We showed a positive association between JVC and CRC. This significant association was observed in 3 types of control groups including healthy people, adjacent normal mucosa and colorectal adenoma. The strength of association was more when healthy people were used as control group than when adjacent normal mucosa and adenomatous tissue considerd. This was expectable because the adjacent and tumour tissues in the same person contain the same genetic message (Wacholder et al., 1992), so the similarity between the cancerous tissue and the adjacent tissue might lead the odds ratio to artificially decrease. Although the carcinogenic effects of JVC has been confirmed in experimental animals, the results in human are controversial. International Agency for Cancer Research Monograph Working Group, in 2012 classified the JVC as “Group 2” which refers to “possibly carcinogenic to human”(Bouvard et al., 2012). Experimental studies indicate that oncogenic effects of JVC is mainly related to the viral large T antigen which was also one of the most common used primer targets for virus detection in the included studies. The T antigen can inactivate tumor suppressor proteins p53 and pRB (Dalianis and Hirsch, 2013). Furthermore, abnormal DNA methylation and chromosomal instability are other mechanisms that has been attributed to the oncogenic effect of JVC (Chen et al., 2015).

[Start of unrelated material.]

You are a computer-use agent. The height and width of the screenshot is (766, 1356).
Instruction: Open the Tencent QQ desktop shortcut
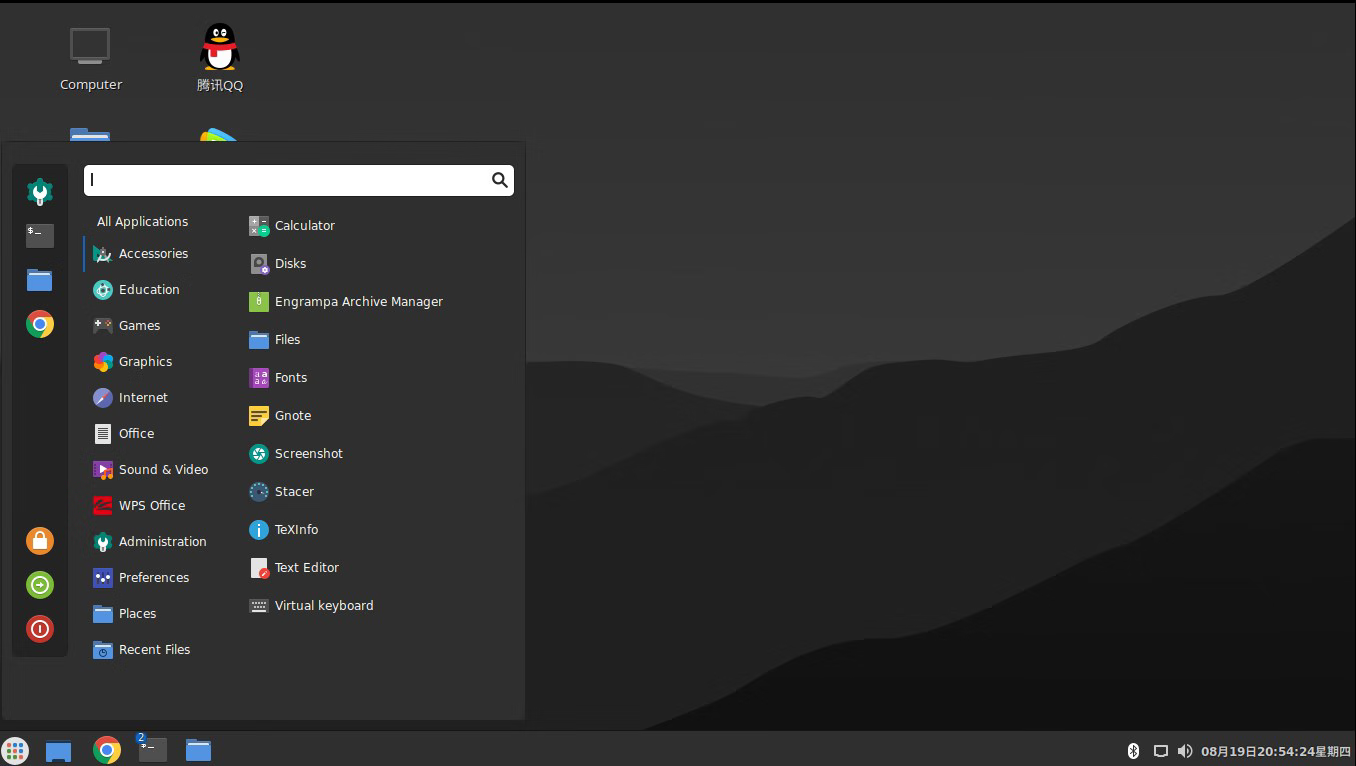220,58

We should state that the associations we found in present meta-analysis should be interpreted with caution. The funnel plot is suggestive of some degrees of publication bias, which means that the calculated odds ratio in the meta-analysis may overestimate the true association between JCV and CRC. In addition, most studies suffer from limitations such as low sample size and inappropriate adjustment of potential confounders. Furthermore, as the temporal sequence of infection with JVC and incidence of CRC wasn’t addressed in any study, the observed association in present study cannot be indicative of causation. JCV infection is usually an asymptomatic infection and commonly occurs in later childhood and adolescence (Chehadeh et al., 2013). Then after, the virus remains latent. Previous studies showed that prevalence of infection with JVC is significantly higher in immunosuppressed people compared to non-immuno-suppressed (Niv et al., 2010a; Niv et al., 2010b) which suggests the reactivation of polyomaviruses following immunosuppressive treatment. So, reverse causation, which refers to the activation of virus after chemotherapy induced immune-suppression in CRC patients is another explanation in this regard.

In conclusion, JCV and BK infections seems to be common in CRC patients and might be a risk factor for CRC. Large population-based prospective and in vivo studies are needed to determine whether JCV and BK are causative agents of CRC. Improving the life style and environmental health care during early life might decrease the prevalence of the viruses.